A quick note on product selection and profitability: The vending business depends on product turn, which is the amount of time it takes to sell your inventory. Faster is better.
But here’s a rule of thumb that seems counter-intuitive: Low cost in vending product selection is not always the prudent and profitable choice. For example, you offer 2 brands of honey buns in a machine. Brand A is 5 cents cheaper than Brand B. You have studied your competitors’ machines in the area and learn that most use Brand B.
Here’s why: Brand A costs 30 cents and Brand B costs 35 cents. When put in the vending machines, Brand A sells 3 units in a week at 75 cents, for total sales of $2.25. Subtracting your cost from sales, $2.25 (sales) – $.90 (cost) = $1.35 profit.
Brand B sells 12 units per week at 75 cents for total sales of $9.00. Subtract your cost: $9.00 (sales) – $4.20 (cost) = $4.80 profit.

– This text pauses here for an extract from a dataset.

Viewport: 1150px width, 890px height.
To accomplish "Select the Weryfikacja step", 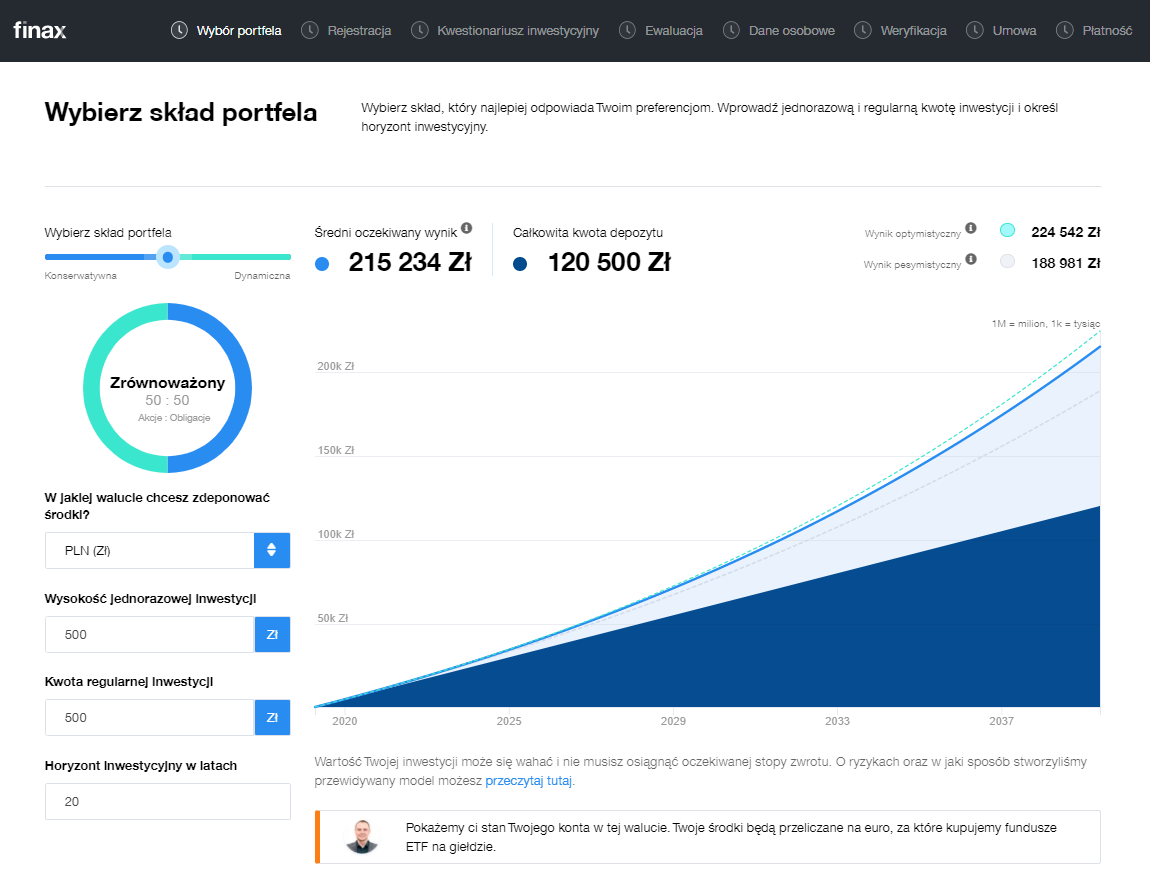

Multiply this times the number of columns in your vending machines to see the difference in gross sales. Let’s say you have 50 machines, so the math looks like this:
Brand A: 40 selections x $1.35 = $54.00 x 50 vending machines = $2,700
Brand B: 40 selections x $4.80 = $192.00 x 50 vending machines = $9,600
Brand B is 3 times (300%) more profitable than Brand A, even though it is more expensive to purchase. This is vending machine product turn – selling product faster, generating more cash flow and more profit – absolutely critical to vending machine business success. By the way, while these numbers are slightly exaggerated for effect (because you won’t achieve these results from every item in every machine), individual sales can vary by as much as the numbers listed. I have personally run honey buns side by side and seen these results.
2. After you have summed up your account, ask your contact if any products sell particularly well. They will usually tell you what they like, and a list of what the other people don’t like, because they hear all the complaints. Ask as many people as you can, being request-oriented. The people in your vending machine account know what they will buy. Listen for trends, because one person asking for dried pomegranate seeds while everyone else asks for Snickers does not mean you place the seeds in your machine. (Unless the person asking is the “big boss,” when it’s usually best handled by giving the boss his seeds for free).
Read the trade magazines; vending machine products are rated by sales every year. Find out what sells best from the manufacturers. Learn and remember, build rough profiles of what certain types of people like, so that the next time you place your vending machines in a similar location, you have an idea of what might sell.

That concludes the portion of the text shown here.